Soal pendirian. Contohnya, memilih mengundurkan diri sebagai Ketua MUI ketika ia memilih berseberangan pendapat dengan pemerintah mengenai fatwa dilarang umat Islam melakukan perayaan Natal bersama.
Hamka juga seorang pemaaf, manakala bersedia menjadi iman shalat jenazah Soekarno, meski pernah dizalimi.
Hamka, menurut Mestika Zed juga seorang negarawan. Salah satunya identitas yang terlihat adalah membedakan ruang publik: wacana politik, penguasa, dengan ruang pribadi.
Di masa tua, Mestika menilai, Hamka menegaskan eksistensi sebagai seorang buya.
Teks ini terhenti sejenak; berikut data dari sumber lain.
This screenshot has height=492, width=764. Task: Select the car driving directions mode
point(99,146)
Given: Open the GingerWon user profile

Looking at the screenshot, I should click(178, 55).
Ia mendirikan Al Azhar di Kabayoran Baru, sebagai bukti buya memiliki ‘surau’ atau ruang. Dan disana akan berkumpul jamaah, yang bisa diinterpretasikan sebagai pengikuti, sebagai bentuk berpengaruh.
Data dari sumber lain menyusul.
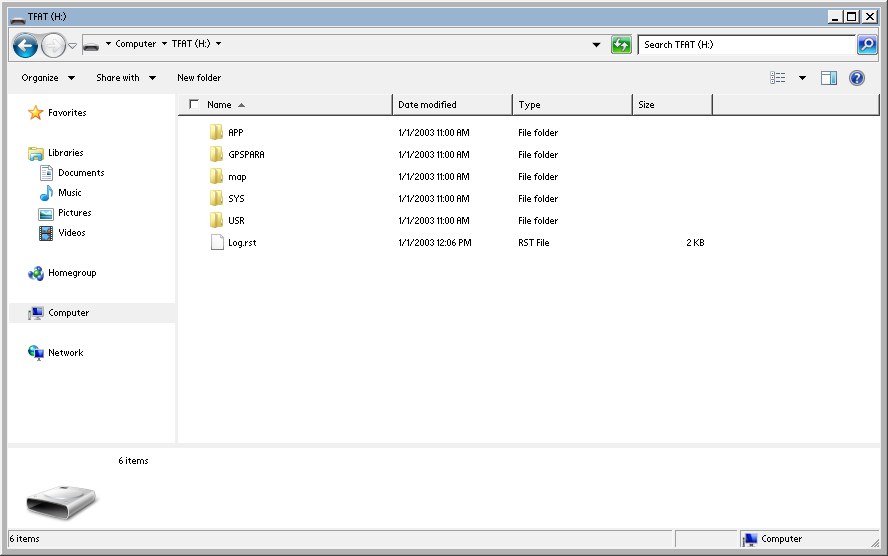Select the APP folder icon
Screen dimensions: 888x556
click(x=216, y=133)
“Saya kira ada hubungan dengan pola Minangkabau. Dia seseorang pemimpin dan ulama, harus ada wadah. Ia menjadi centre of excelence. Surau itu. Ada pengikut,” pungkas Mestika Zed.
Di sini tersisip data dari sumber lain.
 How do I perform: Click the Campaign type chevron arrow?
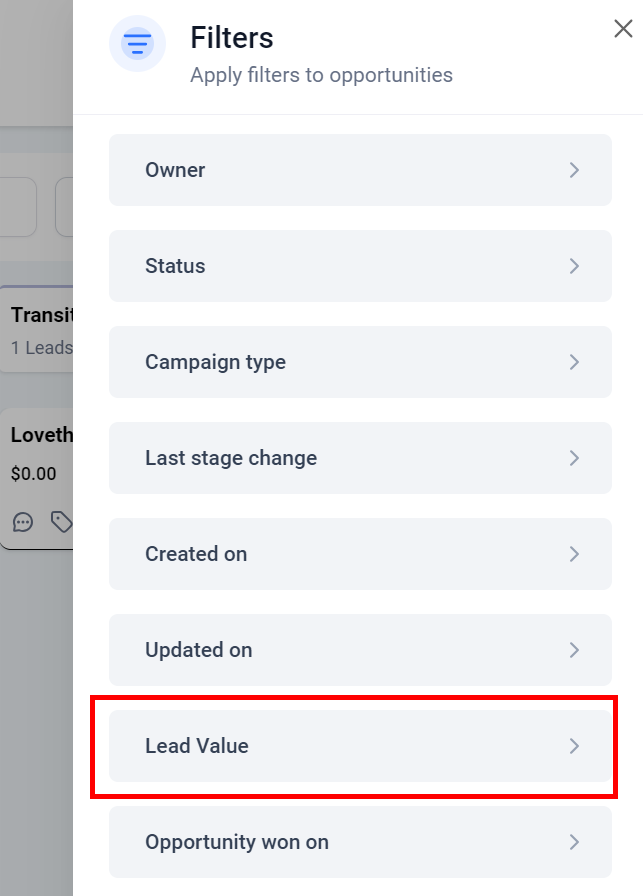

Dengan begitu, bisa dikatakan Hamka menerapkan teori Elite dan Massa, dimana ada jamaah dibelakang, tidak mudah ia digoyang atau dihantam secara individu.
Mestika mengisahkan, tahun 1970-an, kepemimpinan dan kepopuleran Hamka memang betul-betul terlihat imam pemimpin ketika ia ke Padang. Banyak yang histeris, ingin bersentuhan dengan dia.
“Jamaah berasal dari banyak wilayah di Sumbar,” tukasnya.
Identitas keulamaan Hamka lebih kental dipandang umat, ketimbang sebagai pemimpim publik seperti Tan Malaka, Natsir, Agus Salim dan Hatta.
Hamka, menurut Mestika Zed, juga memiliki kontribusi hebat dalam pemikiran sejarah. Salah satu teorinya, Islam di Indonesia harus dilihat sebagai bagian dari dunia Islam keseluruhan yang berpusat di Timur Tengah.